GIVEN TEXT -
=== Begin Enclosure ===

My wife (a former youth minister) has said this repeatedly (screamed it in fact), but now national studies are supporting her experiences with evidence.
Too many church youth groups are making three fundamental mistakes:
- The youth group is about having fun and entertaining teens, rather than educating them about the biblical text, its possible interpretations, and modeling proper Christian behaviors of service and compassion. Ski trips and pizza parties, while useful for occasional team building, should not be the core of a youth group’s activities. (Nor should “really relevant worship” for that matter, but that’s another story. I’ve come to believe that “worship” has become the new “doctrine,” which is emphasized by churches to impart a sense of self-assuredness or personal benefit, and distracts Christians from focusing upon the more important, yet difficult central aspects of Christianity like service to others and nonviolent dispute resolution. But I digress…)
- Parents rely on the youth minister as a babysitter and scapegoat, and often blame the minister for their child’s spiritual (and academic, and social…) shortfalls, when evidence shows that it is the parent (go figure!) who is actually the most influential person in a child’s spiritual development. The youth minister is not the reason your child is failing math, not the reason he’s a punk, and not the reason you can’t get him to clean his room or call home when he’s out late. If your child is misbehaving and causing problems in youth classes, it’s most likely because he feels it’s the one place he can get away with it. Sending your wreck of a child off on a ski trip when he needs to learn how to sit still, keep his mouth shut, respect others, and not act like a reprobate does not help his cause.
- Free expression and the permission of teenage angst are favored by many parents (when they don’t have to deal with it!) above modeling and insisting upon proper behavior in youth classes. All too often parents send their problem children to youth group with the hope that the youth minister can cure in one hour a week what the parent has been unable to prevent throughout the child’s entire lifetime. Worse yet, kids who act up and disrupt youth classes are often backed by their parents, who refuse to believe that their perfect child could possibly be at fault for disturbances in youth group classes.
According to new studies by Kenda Creasy Dean highlighted at CNN.com:
Your child is following a “mutant” form of Christianity, and you may be responsible.
Dean says more American teenagers are embracing what she calls “moralistic therapeutic deism.” Translation: It’s a watered-down faith that portrays God as a “divine therapist” whose chief goal is to boost people’s self-esteem.
Allow me to translate:
YOUTH GROUPS ARE NOT THERAPY SESSIONS FOR YOUR KIDS! While they may be places of refuge where kids who may not have safe places at school to develop socially can thrive, this is not the primary purpose of church youth groups. They are not social clubs. Church youth groups should exist to instruct teens about the Bible, and to teach kids how to work together collaboratively to serve others and resolve differences peacefully – that is, to act like Christians! YOUTH GROUPS SHOULD NOT BE VENUES FOR MISCREANTS TO FIND RELIEF FROM THE PROPER DISCIPLINE THEY SHOULD BE FINDING AT HOME AND AT SCHOOL!

=== End Enclosure ===

EXERCISES -
**A.** Using the piece on church youth groups, say whether each statement agrees with it: (i) The writer's wife used to be a youth minister. (ii) The writer says ski trips should be the core of a youth group's activities. (iii) Dean's studies were highlighted at CNN.com. Answer yes or no for each, quoting the deciding words.
**B.** Transcribe the piece on church youth groups word for word, between "Too many church" and "But I digress…)", inclusive.

INFORMATION SHOWN -
=== Begin Enclosure ===

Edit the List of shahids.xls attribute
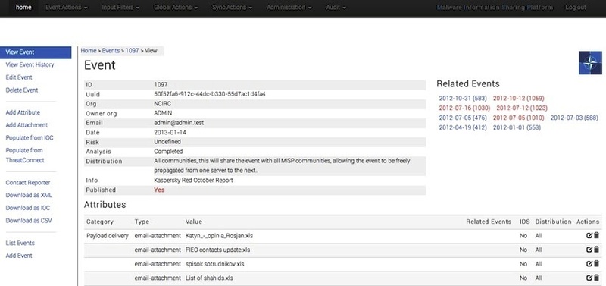 pos(589,278)
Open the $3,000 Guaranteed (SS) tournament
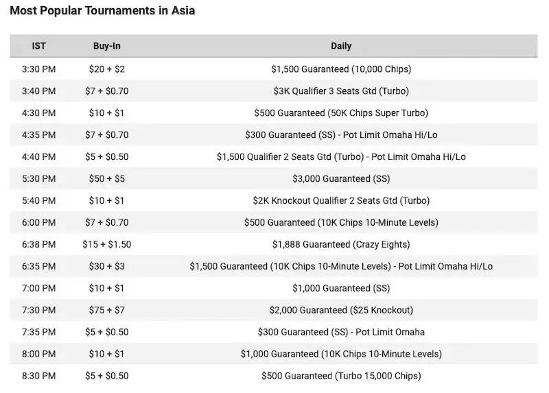 pos(341,178)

=== End Enclosure ===

ANSWERS FOR THIS EXERCISE -
**A.**
(i) Yes: "My wife (a former youth minister)"
(ii) No: "Ski trips and pizza parties, while useful for occasional team building, should not be the core of a youth group’s activities."
(iii) Yes: "According to new studies by Kenda Creasy Dean highlighted at CNN.com"

**B.**
Too many church youth groups are making three fundamental mistakes:
- The youth group is about having fun and entertaining teens, rather than educating them about the biblical text, its possible interpretations, and modeling proper Christian behaviors of service and compassion. Ski trips and pizza parties, while useful for occasional team building, should not be the core of a youth group’s activities. (Nor should “really relevant worship” for that matter, but that’s another story. I’ve come to believe that “worship” has become the new “doctrine,” which is emphasized by churches to impart a sense of self-assuredness or personal benefit, and distracts Christians from focusing upon the more important, yet difficult central aspects of Christianity like service to others and nonviolent dispute resolution. But I digress…)